EXCERPT:
↓

The imperfections and uncontrolled details accent and contrast perfectly; such beautiful wall sculptures. That thrifted nubbly glass vase (make your own tesserae) looks quite organic once roughly cut. The juxtaposition of some glass in slate mosaics works quite well.
How to create a design:
I’ve heard it so often; ‘I can’t come up with a design’. When we are forcing ourselves to just visualize a design we usually draw a blank in our mind. Once we are relaxed, less pressure, we can dream up more. Take some paper – doodle & sketch. Another way is to find a picture and isolate a small section that appeals to you, replicate those shapes into a design, it can be that easy. Abstract art speaks in a different way to our soul. Trust your gut instinct…
A few flowing lines can lay out the design. I often like to just let the material ‘speak to me’ and work as I just see fit; piece-by-piece. Since most of the supplies are inexpensive it is refreshing to be free of certain expectations.

↑

EXTRACTED MATERIAL:

↓

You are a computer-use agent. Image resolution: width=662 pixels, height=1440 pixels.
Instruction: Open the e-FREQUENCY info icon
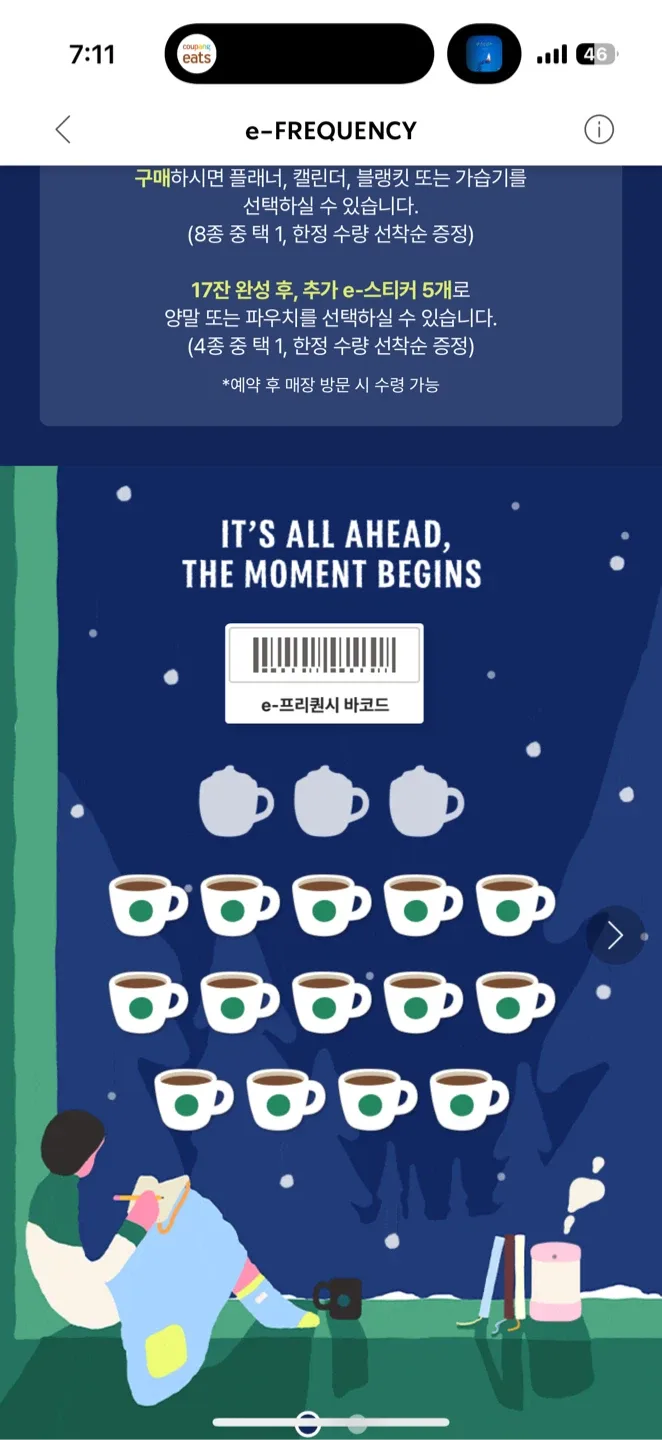(x=598, y=130)
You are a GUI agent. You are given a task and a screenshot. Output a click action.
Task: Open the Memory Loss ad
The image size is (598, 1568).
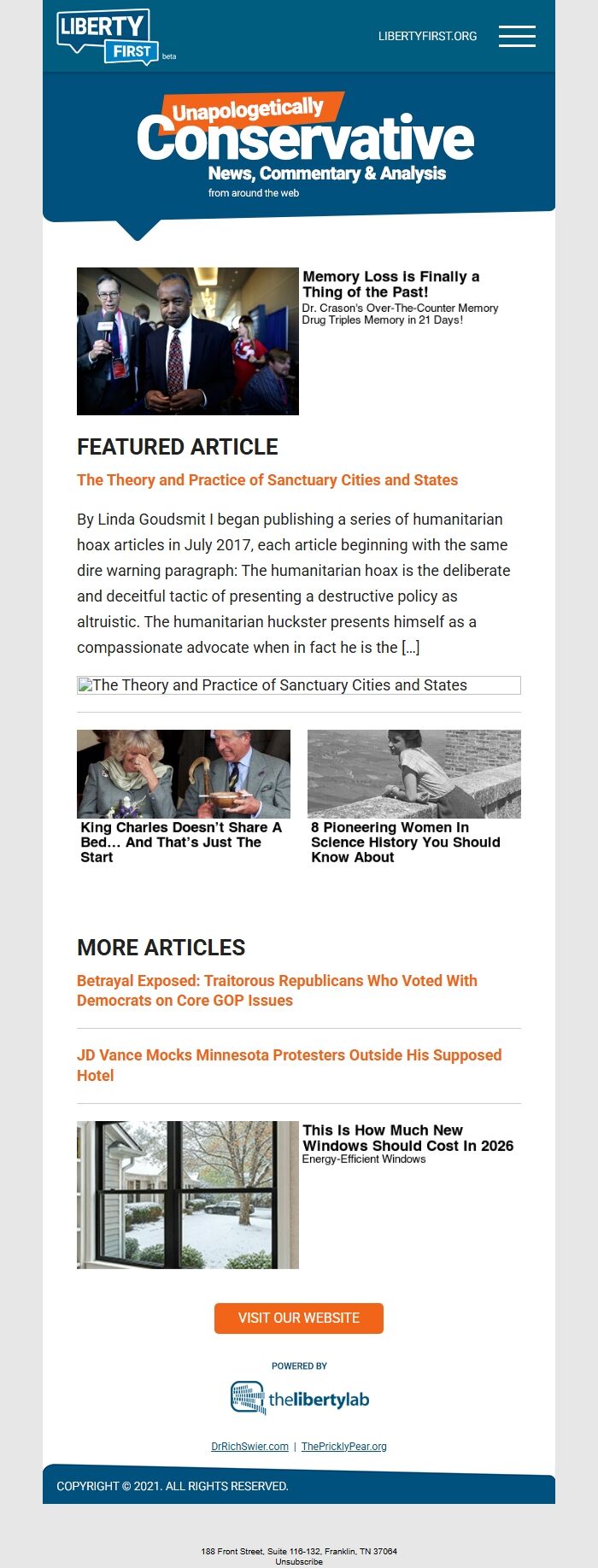click(390, 284)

↑

SET TASKS:
#1 In the mosaic design excerpt, in what kind of mosaics does the writer say some glass works quite well?
#2 List each technique the mosaic design excerpt offers for arriving at a design.

THE REPLIES:
#1 Slate mosaics.

#2
- Take some paper and doodle and sketch.
- Find a picture, isolate a small section that appeals to you, and replicate those shapes into a design.
- Trust your gut instinct.
- Lay out the design with a few flowing lines.
- Let the material "speak to you" and work piece by piece as you see fit.